**Dataset items**
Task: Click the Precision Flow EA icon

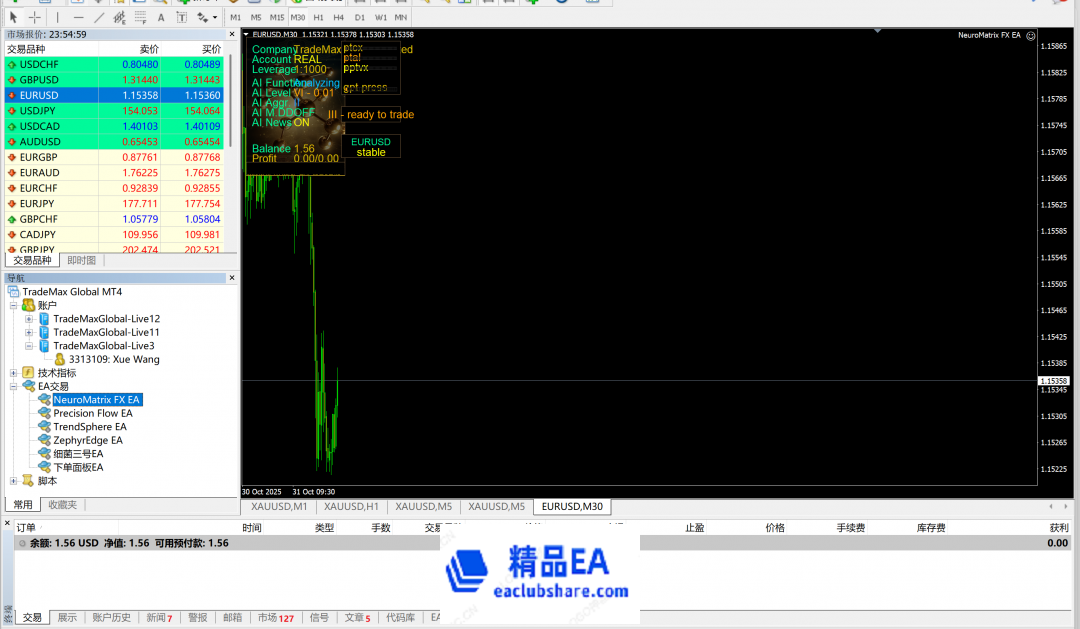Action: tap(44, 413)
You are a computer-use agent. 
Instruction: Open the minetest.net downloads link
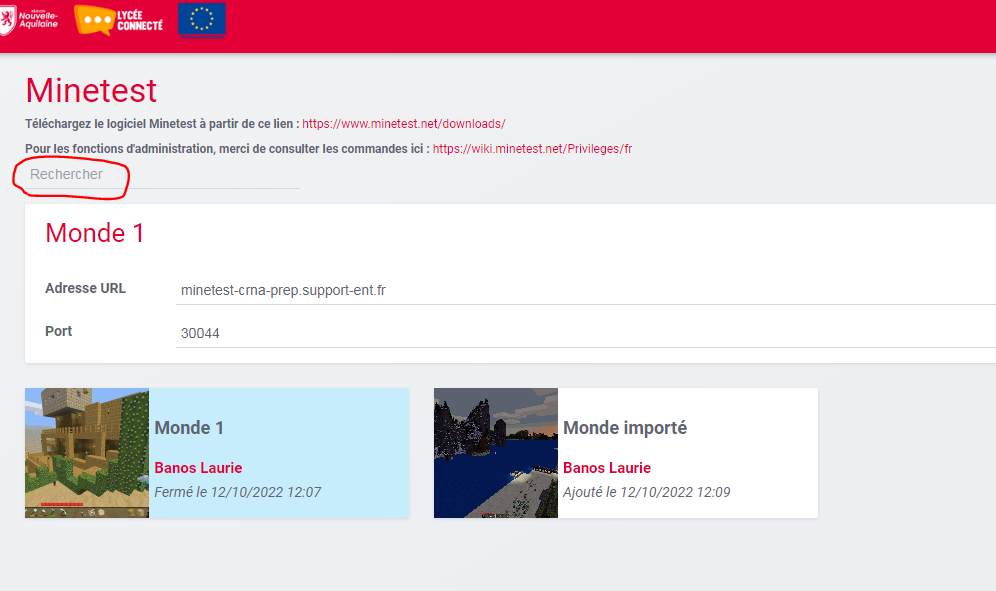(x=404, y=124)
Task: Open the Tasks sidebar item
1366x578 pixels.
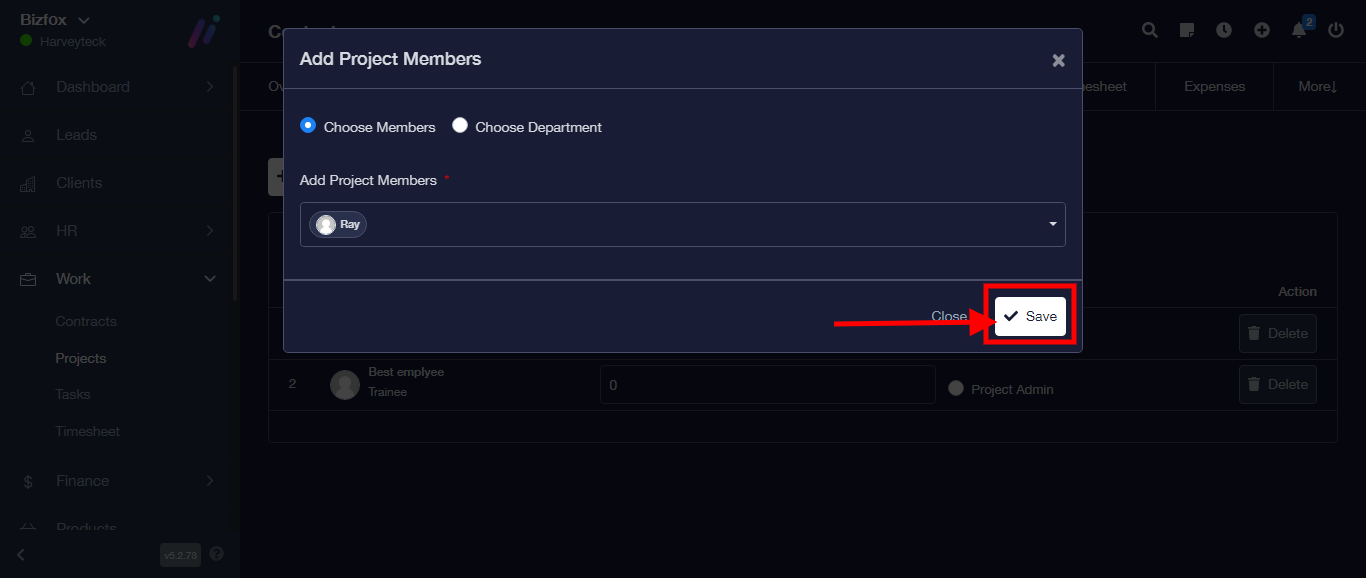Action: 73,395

**Aim of the task**
Output each record above exactly as it stands, excluding all pictures.

**Output below**
Task: Click the Precision Flow EA icon

Action: tap(44, 413)
You are a computer-use agent. 
Instruction: Open the minetest.net downloads link
(x=404, y=124)
Task: Open the Tasks sidebar item
1366x578 pixels.
Action: 73,395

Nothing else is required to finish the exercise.